L'année 1994 a également été marquée par l'élection du parlementaire suédois
Daniel Tarschys en tant que nouveau secrétaire général de l'Organisation. Il a ainsi succédé à la Française Catherine Lalumière qui assumait cette fonction depuis 1989. Quant au Conseiller d'Etat genevois Claude Haegi (pl), il a été élu à la présidence de la Chambre des régions
[24].
Le parlement a décidé d'autoriser le Conseil fédéral à ratifier les
Protocoles 9 et 10 de la Convention européenne des droits de l'homme (CEDH). Le premier reconnaît le droit des requérants individuels de déférer à la Cour des affaires déclarées recevables par la Commission. Ce protocole marque ainsi un pas décisif dans le renforcement de la protection de l'individu, puisqu'il lui reconnaît un droit jusqu'ici réservé à la Commission et aux Etats contractants. Le second vise, quant à lui, à remplacer le principe de la majorité des deux tiers prévue à l'article 32 CEDH par la majorité simple afin de faciliter le traitement des requêtes par le Comité des ministres
[25].
En fin d'année, le Conseil fédéral a transmis son message relatif à l'approbation du Protocole no 11 à la Convention européenne des droits de l'homme, portant restructuration du mécanisme de contrôle établi par la Convention. Ce texte institue une nouvelle Cour permanente qui assumera les fonctions exercées actuellement par la Commission, la Cour et, dans certains cas, par le Comité des ministres.
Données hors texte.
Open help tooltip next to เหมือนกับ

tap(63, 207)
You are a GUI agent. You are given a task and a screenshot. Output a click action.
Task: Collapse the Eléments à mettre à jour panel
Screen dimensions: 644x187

Présidente du Conseil national jusqu'à la fin de l'année, la socialiste
Gret Haller (BE) a été nommée ambassadrice permanente auprès du Conseil de l'Europe à Strasbourg pour une durée de cinq ans. Elle devient ainsi la troisième personne à obtenir une représentation diplomatique de première importance sans avoir suivi la filière diplomatique traditionnelle
[27].
Suite au retrait officiel, au mois de décembre, de l'Autriche, de la Finlande et de la Suède pour cause d'adhésion à l'Union européenne, l'AELE est entrée dans une phase de
grande incertitude quant à son avenir. Réunis à Genève en fin d'année, les ministres du commerce extérieur des sept pays membres de l'AELE ont adopté un budget de transition de 28,7 millions de francs jusqu'à fin juin 1995, date à laquelle l'Association se retrouvera avec quatre membres: la Suisse, la Norvège, l'Islande et le Liechtenstein. Selon toute vraisemblance, les activités liées à l'AELE redimensionnée devraient demeurer à Genève avec un secrétariat réduit dont l'évaluation des besoins futurs a été confiée à un groupe de travail. En revanche, les activités concernant l'EEE devraient être concentrées à Bruxelles. Une commission fera rapport à fin 1995 sur la future organisation de l'Association. D'ici là, la structure juridique de l'AELE ne variera pas. Avec la demande d'adhésion de la Slovénie, l'avenir de l'institution paraît de plus en plus être lié à son élargissement vers les pays d'Europe Centrale et Orientale qui pourraient l'utiliser comme lieu de transition vers l'Union européenne
[28].
Lors du sommet de la CSCE qui s'est déroulé à Budapest au début du mois de décembre, la Conférence sur la sécurité et la coopération en Europe - en quête d'une nouvelle identité depuis la chute du bloc soviétique - a été rebaptisée Organisation pour la sécurité et la coopération en Europe (
OSCE). A cette occasion, la Suisse a été désignée pour faire partie de la troïka de direction de cette organisation et en assumera la
présidence en titre en 1996 pour un an. Les divergences entre Moscou et Washington sur l'expansion de l'OTAN vers l'Europe Centrale, et la situation en ex-Yougoslavie ont constitué les principaux thèmes de la rencontre. Au terme de ce sommet, les représentants des différents Etats ont adopté une déclaration finale prévoyant notamment le renforcement des structures de l'OSCE, ainsi qu'un document envisageant l'envoi d'une force internationale de paix au Nagorny-Karabach (CEI)
[29].
Le Conseil fédéral a approuvé l'ouverture d'une limite d'engagements pour l'octroi de garanties de crédit d'un montant de 200 millions de francs en faveur de plusieurs républiques de la
Communauté des Etats indépendants (CEI). Cette somme a été prélevée sur le crédit supplémentaire de 600 millions de francs pour la poursuite de la coopération avec les Etats d'Europe Centrale et Orientale approuvé par les Chambres entre 1992 et 1993. Sur le montant global de cette aide, 100 millions de francs sont attribués à la Russie, 30 millions à l'Ukraine, 20 millions au Bélarus et le reste, soit 50 millions de francs, aux républiques du Kazakhstan et de l'Ouzbékistan
[30].
Les responsables du DFAE et du DFEP de l'aide en faveur des pays d'Europe Centrale et Orientale ont tiré le bilan des quatre premières années de l'action suisse en la matière. Sur les 1650 millions de francs votés par les Chambres fédérales depuis 1990, 1033 millions étaient engagés à la fin de 1993, dont 887 millions sous forme d'aide financière et 146 millions pour la coopération technique. Les principaux pays bénéficiaires du soutien helvétique furent la Pologne, la Hongrie, la République tchèque et la Slovaquie.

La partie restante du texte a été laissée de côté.